Judge, Eighth Judicial District Court, Clark County, Nevada
- In office 2004 – 2021
- Appointed by: Governor Kenny Guinn

Chief Judge, Eighth Judicial District Court, 2017-2018

Personal details
- Education: University of Florida (B.A., with honors, 1982); University of Florida School of Law (J.D. 1985);

= Elizabeth Gonzalez =

Judge of the Nevada's Eighth Judicial District Court

Elizabeth Goff Gonzalez is a retired American judge who served on Nevada's Eighth Judicial District Court, a state level trial court located in Las Vegas, Clark County, Nevada. She was a presiding judge in the civil division and served two years as chief judge. She is a nationally recognized business court judge, having served in the Las Vegas Business Court for over a decade, and as President of the American College of Business Court Judges. She has a long history of involvement with access to justice and pro bono legal services, and has received a number of honors for this work.

== Judicial service ==
In 2004, Nevada Governor Kenny Guinn appointed Gonzalez to the Clark County District Court. She served as the presiding judge of the civil division from 2004 to 2016, and succeeded David Barker as that district's Chief Judge from 2017 to 2018, after being voted chief judge by the other judges on the court. She retired from the court in September 2021.

The Eighth Judicial District Court includes a specialized business court track, known as the Business Court. In 2007, Gonzales was selected to preside in the Business Court, where she served for over a decade, conducting numerous jury and bench trials involving complex civil and business disputes. During her tenure, she also conducted over 350 settlement conferences. Nationally, she has served as President of the American College of Business Court Judges, and as a Business Court Representative to the American Bar Association's Business Law Section.

Among notable high-profile cases, she was the judge in: a wrongful termination action brought against prominent businessman Sheldon Adelson, a suit by Icelandic drug manufacturer, Alvogen, Inc., to halt use of its drugs in the execution of Scott Dozier, real estate magnate and casino mogul Steve Wynn's efforts to block release of a Massachusetts Gaming Commission report, and an "epic lawsuit" addressing the state taxing authority's powers over marijuana licensing in Nevada, sometimes referred to as "World War Weed."

== Legal practice ==
Gonzalez was admitted to the State Bar of Nevada in 1985. From 1985 to 1986, Gonzalez was a judicial law clerk to Judge Donald M. Mosley, in the Clark County District Court. She worked with the Las Vegas law firm Beckley, Singleton, Jemison & List from 1986 to 1998, focusing on complex civil litigation such as business, mass tort, and construction defect litigation. From 1997 to 1998, she was that firm's president. From 1998 until becoming a judge in 2004, Gonzalez operated her own law firm.

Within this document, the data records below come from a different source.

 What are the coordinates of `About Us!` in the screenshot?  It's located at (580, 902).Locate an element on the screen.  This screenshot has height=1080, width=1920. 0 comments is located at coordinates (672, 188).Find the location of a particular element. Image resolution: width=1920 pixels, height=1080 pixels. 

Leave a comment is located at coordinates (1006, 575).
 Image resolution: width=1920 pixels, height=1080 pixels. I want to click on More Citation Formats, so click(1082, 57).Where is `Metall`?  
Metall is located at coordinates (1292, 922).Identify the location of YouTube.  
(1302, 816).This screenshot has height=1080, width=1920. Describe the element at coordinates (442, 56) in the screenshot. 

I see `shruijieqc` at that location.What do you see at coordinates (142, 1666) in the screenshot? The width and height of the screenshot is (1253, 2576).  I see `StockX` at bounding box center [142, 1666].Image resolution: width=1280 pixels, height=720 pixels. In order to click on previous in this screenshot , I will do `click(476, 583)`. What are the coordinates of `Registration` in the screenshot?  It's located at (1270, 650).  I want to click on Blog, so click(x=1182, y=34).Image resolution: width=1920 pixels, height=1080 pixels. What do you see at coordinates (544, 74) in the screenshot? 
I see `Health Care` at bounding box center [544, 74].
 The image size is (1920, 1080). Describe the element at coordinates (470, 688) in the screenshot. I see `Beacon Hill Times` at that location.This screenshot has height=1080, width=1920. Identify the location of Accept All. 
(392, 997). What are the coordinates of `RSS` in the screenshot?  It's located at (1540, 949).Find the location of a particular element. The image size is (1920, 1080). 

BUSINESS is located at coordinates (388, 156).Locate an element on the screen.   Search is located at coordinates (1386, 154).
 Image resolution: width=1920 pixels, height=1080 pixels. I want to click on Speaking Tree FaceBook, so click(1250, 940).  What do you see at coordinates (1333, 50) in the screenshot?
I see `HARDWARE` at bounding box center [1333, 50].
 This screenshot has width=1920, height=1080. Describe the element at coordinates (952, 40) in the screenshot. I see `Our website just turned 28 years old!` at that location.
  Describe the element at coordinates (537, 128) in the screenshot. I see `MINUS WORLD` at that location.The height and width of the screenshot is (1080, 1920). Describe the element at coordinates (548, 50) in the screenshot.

She first came to prominence as an attorney as defense counsel in connection with the 1988 Pepcon disaster.

After retiring as a judge, Gonzalez joined the private alternative dispute resolution provider, Advanced Resolution Management.

== Education ==
In 1982, Gonzalez received a B.A. in History, with honors, from the University of Florida, and in 1985, she received her Juris Doctor degree from the University of Florida College of Law.

== Awards and honors ==
Gonzales has a long history of working to enhance pro bono legal services and providing access to justice for all members of the community. She has received the following awards and honors, among others;

- Clark County Law Foundation's and City of Las Vegas' Liberty Bell Award in connection with establishing the Civil Law Self-Help Center (2015)
- Justice Nancy Becker Award of Judicial Excellence from the Legal Aid Center of Southern Nevada Pro Bono Project (2012)
- Justice Nancy Becker Pro Bono Award of Judicial Excellence from the Clark County Pro Bono Project (2007)
- Trial Peers Program Judge of the Year (2007, 2010). “The Trial by Peers Program is a partnership of the judiciary, the juvenile justice system, and the Clark County Bar Association diverting certain youthful offenders from the juvenile court system”.
- State Bar of Nevada's Access to Justice Commission recognized her for operating the Small Firm of the Year (2003)
- State Bar of Nevada's Access to Justice Committee selected Gonzales as Attorney of the Year (2002)

== Positions ==
Gonzalez has held numerous positions in legal and service organizations, including, among others;

- President, American College of Business Court Judges (2014 to 2015)
- Business Court Representative to the American Bar Association's Business Law Section
- President, Board of Directors of Clark County Legal Services
- President, Nevada District Judges Association.
- Regional Chair, State Bar of Nevada Fee Dispute Committee.